Rogers's admirable intention was to put off any women considering unnecessary vaginal surgery, and I can only imagine she succeeded. But it was also instructive for those men who stumbled across it after reading the title in their TV listings mag. Women may say they're having the op for themselves, but, like Rogers, I suspect it's for the benefit of their menfolk. The simple lesson for chaps: don't be as daft as the decorator painting Rogers's bedroom, who helpfully demonstrated the sort of attitude that could send a sensitive woman home in floods of tears. "It's like the presentation of a meal," he explained, in a charming simile. "You've got to have something that looks nice before you taste it."
There was one particular pleasure to be had as a man watching this documentary (and no, lads, it wasn't a glimpse of some imaginary perfect vagina). Rogers went for a Brazilian at the start of the film, and her technician – who is familiar with the subject – told her that she thought all this self-consciousness about vaginas started after Sex and the City's fabled "bikini-wax" episode. At last! Something specific that we sad, inadequate males can blame that show for.
Someone at the BBC has obviously decided that the best bit of Planet Earth was the 10 minutes at the end of each episode when they showed us how they'd managed to capture all that wonderful footage.
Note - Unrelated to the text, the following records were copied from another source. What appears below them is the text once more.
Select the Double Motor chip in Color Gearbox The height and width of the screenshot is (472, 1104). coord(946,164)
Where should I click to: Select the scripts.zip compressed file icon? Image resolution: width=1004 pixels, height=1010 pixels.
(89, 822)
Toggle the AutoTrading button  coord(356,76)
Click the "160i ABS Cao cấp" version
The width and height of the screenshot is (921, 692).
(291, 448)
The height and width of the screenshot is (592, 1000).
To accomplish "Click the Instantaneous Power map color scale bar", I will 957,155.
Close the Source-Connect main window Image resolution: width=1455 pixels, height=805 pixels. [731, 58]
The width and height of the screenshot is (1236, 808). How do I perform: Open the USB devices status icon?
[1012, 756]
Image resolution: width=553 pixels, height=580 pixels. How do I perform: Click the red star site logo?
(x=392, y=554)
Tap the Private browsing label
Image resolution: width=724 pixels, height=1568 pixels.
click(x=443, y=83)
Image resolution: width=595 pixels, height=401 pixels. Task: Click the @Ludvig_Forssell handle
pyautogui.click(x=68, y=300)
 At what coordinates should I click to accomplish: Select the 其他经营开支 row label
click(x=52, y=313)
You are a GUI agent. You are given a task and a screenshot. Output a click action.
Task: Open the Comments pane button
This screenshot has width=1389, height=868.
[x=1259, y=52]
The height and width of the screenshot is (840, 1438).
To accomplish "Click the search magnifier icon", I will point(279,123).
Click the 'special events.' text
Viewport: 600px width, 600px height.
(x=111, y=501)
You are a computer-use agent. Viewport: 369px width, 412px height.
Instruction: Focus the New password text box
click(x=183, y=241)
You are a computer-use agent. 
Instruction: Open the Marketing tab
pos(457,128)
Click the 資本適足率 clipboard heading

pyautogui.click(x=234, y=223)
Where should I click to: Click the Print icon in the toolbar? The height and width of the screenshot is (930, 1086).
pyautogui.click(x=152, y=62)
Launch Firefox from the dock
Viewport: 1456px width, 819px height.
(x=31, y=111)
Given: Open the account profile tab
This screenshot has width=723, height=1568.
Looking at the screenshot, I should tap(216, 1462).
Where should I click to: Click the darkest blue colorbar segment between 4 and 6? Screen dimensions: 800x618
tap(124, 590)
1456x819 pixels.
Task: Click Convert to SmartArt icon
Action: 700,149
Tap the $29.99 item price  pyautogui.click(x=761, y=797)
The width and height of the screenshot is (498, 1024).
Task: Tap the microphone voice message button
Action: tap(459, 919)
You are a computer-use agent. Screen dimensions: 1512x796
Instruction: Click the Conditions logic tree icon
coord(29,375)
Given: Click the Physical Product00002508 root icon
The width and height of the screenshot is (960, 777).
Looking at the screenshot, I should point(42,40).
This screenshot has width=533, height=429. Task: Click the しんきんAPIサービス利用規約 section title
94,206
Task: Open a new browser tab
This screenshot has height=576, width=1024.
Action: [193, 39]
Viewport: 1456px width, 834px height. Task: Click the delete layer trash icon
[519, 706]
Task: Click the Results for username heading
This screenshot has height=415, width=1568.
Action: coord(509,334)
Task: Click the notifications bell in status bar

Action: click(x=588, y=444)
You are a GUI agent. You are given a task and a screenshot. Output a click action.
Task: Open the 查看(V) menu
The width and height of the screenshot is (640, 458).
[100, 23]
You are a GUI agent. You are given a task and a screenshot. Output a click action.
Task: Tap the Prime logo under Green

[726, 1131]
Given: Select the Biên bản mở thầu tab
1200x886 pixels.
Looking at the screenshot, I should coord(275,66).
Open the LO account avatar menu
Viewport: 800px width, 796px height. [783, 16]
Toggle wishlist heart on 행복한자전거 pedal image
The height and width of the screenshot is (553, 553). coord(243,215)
How else to explain the existence of last week's Lost Land of the Jaguar, and now Pacific Abyss, two natural-history miniseries that told us more about the film-makers than about the creatures they came to film?
In the minute-long "coming-up" intro that seems to kick off every documentary on television nowadays, we enjoyed the sight of Kate Humble enthusing: "This is why we're here: FISH!" "Here" was Micronesia, an ocean state in the Pacific whose depths are largely unexplored. Humble and a team of scientists were there to survey the seabed and its inhabitants. Yet by the end of the hour, the fabled "fish" were still few and far between. The team were terribly excited by the discovery of three unfamiliar, palm-sized examples, but how were we amateurs to know they were new species? I think these things are more thrilling to marine biologists than to your average TV viewer.
We were treated to a bit of vague history (the region was a battleground during the Second World War, hence the Japanese shipwrecks the team explored), a touch of anthropology (islanders building canoes, previously covered in more compelling detail by Bruce Parry), and a lot of sonorous voice-over about how hi-tech the team's scuba gear was and how they were at the very "frontier of science". But I'm afraid all I could see were three slightly fat blokes in wetsuits, waving fish-nets in the gloaming.